**Listed records**
= Beginning of Section =

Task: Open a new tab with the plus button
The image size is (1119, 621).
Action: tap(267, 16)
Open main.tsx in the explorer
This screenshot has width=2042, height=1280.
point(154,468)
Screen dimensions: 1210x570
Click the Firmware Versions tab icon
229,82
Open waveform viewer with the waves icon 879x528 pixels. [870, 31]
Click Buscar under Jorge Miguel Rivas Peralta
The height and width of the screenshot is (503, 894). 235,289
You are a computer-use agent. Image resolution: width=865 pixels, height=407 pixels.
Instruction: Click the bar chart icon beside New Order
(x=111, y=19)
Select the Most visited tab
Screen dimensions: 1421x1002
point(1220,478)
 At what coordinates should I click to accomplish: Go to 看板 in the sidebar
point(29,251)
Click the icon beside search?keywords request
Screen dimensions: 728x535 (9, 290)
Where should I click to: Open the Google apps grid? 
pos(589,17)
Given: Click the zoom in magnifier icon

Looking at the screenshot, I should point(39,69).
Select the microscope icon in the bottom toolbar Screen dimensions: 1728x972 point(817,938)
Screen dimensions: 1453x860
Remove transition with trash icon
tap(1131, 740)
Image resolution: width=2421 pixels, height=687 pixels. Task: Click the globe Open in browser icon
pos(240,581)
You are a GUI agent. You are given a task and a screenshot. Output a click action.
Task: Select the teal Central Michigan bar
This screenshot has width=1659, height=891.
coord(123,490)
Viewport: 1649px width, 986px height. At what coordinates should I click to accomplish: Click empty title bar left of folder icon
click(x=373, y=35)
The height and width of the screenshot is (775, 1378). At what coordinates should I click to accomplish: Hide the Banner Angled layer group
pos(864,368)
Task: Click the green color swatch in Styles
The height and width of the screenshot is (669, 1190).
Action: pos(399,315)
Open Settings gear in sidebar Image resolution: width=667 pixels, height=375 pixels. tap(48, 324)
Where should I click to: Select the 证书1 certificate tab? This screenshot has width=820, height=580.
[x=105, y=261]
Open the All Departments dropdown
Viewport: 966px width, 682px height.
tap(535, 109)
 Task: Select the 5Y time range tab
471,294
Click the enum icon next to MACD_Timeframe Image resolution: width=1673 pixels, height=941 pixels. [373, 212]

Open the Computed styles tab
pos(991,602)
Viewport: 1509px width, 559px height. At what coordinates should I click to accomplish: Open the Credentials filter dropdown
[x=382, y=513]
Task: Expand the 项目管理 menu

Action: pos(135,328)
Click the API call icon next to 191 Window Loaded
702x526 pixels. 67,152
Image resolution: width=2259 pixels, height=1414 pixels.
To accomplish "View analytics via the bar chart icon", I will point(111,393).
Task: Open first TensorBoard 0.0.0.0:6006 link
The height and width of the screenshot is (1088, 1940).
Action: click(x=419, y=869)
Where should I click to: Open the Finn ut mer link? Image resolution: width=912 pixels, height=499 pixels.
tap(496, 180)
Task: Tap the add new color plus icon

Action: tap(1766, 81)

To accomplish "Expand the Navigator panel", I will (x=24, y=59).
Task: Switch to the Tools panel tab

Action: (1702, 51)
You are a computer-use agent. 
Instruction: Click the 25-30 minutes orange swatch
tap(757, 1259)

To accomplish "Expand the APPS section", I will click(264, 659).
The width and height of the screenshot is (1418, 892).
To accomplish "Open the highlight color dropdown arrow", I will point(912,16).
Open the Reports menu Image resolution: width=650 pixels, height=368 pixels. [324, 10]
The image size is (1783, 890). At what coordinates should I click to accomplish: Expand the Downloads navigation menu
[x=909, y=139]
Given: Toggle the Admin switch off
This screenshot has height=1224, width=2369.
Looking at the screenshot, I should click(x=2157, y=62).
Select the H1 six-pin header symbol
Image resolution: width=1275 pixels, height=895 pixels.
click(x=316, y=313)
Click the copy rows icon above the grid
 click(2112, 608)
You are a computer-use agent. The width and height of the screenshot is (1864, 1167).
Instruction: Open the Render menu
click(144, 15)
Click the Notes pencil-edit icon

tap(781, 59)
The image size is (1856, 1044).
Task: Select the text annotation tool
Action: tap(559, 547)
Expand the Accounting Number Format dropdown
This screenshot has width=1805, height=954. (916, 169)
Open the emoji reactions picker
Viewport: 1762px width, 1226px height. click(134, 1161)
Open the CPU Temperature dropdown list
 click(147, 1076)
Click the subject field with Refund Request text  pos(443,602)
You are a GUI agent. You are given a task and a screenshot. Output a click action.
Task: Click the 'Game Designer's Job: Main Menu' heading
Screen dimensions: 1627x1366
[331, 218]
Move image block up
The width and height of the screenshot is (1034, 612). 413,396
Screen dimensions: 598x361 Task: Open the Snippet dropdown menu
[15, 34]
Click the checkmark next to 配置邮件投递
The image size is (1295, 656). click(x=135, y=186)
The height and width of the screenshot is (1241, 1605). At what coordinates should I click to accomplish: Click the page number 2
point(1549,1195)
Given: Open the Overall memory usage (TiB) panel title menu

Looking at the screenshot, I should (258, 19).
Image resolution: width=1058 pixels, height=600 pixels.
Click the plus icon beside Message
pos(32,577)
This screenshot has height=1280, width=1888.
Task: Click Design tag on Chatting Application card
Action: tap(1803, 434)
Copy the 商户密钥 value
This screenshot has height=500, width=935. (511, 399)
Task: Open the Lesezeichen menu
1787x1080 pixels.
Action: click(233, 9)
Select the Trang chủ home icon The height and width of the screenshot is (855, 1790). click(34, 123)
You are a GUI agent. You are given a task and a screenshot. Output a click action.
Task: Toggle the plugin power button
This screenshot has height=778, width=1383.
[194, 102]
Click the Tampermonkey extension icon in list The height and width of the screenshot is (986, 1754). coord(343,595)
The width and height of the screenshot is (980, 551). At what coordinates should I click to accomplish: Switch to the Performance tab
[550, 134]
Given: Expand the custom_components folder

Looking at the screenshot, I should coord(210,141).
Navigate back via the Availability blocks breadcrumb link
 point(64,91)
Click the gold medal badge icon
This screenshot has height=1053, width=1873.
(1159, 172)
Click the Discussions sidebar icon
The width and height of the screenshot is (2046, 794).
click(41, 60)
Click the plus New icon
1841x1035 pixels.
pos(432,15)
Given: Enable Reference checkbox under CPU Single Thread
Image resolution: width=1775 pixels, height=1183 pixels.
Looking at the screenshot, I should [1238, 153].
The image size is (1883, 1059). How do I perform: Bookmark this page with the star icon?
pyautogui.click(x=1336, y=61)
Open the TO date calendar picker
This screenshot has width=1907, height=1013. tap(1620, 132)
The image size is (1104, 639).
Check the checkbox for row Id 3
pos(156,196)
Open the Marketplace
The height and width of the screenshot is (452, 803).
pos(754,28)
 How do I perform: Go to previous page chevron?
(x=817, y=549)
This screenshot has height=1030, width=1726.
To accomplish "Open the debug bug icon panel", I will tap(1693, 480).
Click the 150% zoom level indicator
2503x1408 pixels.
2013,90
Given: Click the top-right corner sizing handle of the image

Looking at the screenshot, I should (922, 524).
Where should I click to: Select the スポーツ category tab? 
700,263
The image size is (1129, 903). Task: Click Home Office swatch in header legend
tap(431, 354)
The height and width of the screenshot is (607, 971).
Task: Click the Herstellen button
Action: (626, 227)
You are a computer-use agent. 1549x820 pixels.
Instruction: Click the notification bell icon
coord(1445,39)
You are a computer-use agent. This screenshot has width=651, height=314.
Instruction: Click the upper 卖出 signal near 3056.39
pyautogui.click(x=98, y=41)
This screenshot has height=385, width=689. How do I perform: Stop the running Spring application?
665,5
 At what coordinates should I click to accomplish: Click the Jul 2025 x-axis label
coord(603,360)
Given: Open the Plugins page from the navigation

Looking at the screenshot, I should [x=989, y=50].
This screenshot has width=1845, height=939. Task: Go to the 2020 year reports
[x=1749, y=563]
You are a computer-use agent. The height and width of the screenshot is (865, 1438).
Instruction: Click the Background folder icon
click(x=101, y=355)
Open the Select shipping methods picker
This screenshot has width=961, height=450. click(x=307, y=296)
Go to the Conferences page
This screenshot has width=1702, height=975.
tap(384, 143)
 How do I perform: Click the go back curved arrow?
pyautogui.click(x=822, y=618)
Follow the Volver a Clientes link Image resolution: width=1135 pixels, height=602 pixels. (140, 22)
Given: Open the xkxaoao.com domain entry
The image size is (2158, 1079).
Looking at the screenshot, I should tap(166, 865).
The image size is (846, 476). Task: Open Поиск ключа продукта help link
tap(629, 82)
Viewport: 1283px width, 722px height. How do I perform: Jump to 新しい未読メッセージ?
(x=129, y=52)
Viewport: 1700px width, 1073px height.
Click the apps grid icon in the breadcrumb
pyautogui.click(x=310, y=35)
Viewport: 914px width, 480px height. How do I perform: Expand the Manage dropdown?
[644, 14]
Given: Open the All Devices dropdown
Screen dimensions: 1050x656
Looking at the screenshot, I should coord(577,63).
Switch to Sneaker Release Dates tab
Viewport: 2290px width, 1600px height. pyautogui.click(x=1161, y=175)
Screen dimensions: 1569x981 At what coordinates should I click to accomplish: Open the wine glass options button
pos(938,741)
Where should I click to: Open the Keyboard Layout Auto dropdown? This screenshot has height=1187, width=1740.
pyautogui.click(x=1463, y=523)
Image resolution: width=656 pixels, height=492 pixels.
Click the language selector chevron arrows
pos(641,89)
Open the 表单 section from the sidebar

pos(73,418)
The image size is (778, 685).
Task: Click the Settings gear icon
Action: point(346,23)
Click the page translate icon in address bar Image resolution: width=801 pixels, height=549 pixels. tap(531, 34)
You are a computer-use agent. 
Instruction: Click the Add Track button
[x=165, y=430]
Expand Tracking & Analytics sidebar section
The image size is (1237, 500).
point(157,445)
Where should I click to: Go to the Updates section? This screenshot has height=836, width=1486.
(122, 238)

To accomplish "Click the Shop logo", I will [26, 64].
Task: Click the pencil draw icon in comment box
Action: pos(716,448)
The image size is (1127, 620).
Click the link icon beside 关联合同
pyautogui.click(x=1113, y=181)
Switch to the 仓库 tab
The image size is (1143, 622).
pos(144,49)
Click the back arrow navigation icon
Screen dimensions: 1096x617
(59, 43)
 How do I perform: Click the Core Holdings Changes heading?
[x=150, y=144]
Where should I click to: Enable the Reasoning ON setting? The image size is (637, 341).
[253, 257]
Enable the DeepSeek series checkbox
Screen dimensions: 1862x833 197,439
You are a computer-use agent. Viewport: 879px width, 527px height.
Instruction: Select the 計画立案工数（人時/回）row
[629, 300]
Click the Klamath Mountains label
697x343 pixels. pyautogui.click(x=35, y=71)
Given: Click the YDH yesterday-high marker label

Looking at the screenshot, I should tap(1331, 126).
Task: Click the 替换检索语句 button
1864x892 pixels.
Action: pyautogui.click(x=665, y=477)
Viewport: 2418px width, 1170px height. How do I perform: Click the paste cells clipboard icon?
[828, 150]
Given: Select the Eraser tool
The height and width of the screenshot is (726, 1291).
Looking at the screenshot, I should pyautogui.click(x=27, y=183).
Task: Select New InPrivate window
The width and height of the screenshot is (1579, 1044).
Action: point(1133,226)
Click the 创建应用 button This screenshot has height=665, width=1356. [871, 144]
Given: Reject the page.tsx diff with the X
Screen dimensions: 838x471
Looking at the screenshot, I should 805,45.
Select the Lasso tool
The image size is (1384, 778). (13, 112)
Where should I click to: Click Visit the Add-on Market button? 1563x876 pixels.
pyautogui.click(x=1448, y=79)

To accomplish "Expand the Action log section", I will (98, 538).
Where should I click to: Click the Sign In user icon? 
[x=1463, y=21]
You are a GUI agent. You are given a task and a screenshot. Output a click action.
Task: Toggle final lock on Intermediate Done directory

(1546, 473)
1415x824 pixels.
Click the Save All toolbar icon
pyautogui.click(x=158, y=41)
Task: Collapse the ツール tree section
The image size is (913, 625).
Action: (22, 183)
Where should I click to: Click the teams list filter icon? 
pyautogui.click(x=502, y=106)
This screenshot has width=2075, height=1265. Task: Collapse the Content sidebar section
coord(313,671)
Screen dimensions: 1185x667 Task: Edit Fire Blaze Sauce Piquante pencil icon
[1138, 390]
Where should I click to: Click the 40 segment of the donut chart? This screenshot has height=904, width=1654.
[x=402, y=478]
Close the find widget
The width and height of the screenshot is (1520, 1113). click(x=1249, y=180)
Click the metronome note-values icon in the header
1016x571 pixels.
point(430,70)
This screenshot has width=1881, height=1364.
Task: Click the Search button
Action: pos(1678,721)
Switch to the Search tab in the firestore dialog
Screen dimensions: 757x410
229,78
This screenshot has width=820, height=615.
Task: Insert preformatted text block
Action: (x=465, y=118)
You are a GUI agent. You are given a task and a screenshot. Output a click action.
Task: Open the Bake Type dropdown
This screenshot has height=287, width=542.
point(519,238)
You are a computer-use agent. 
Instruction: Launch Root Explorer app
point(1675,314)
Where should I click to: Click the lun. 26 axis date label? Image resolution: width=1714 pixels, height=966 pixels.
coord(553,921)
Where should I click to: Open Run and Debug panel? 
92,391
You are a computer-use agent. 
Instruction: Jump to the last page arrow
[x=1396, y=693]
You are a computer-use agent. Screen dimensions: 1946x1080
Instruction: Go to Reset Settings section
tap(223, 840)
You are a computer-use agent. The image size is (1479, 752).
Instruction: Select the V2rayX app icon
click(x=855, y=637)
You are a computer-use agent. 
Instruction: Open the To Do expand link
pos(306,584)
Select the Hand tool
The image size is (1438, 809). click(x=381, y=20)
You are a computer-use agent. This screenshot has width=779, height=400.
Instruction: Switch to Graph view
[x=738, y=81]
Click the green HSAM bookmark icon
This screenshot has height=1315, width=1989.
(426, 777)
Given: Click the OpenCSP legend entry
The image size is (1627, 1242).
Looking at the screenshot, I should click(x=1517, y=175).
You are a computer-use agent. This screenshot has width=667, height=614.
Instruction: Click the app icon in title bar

= End of Section =

In the records above, find each line with the word "entry" and copy it out.

**Response to this task**
Given: Open the xkxaoao.com domain entry
Given: Click the OpenCSP legend entry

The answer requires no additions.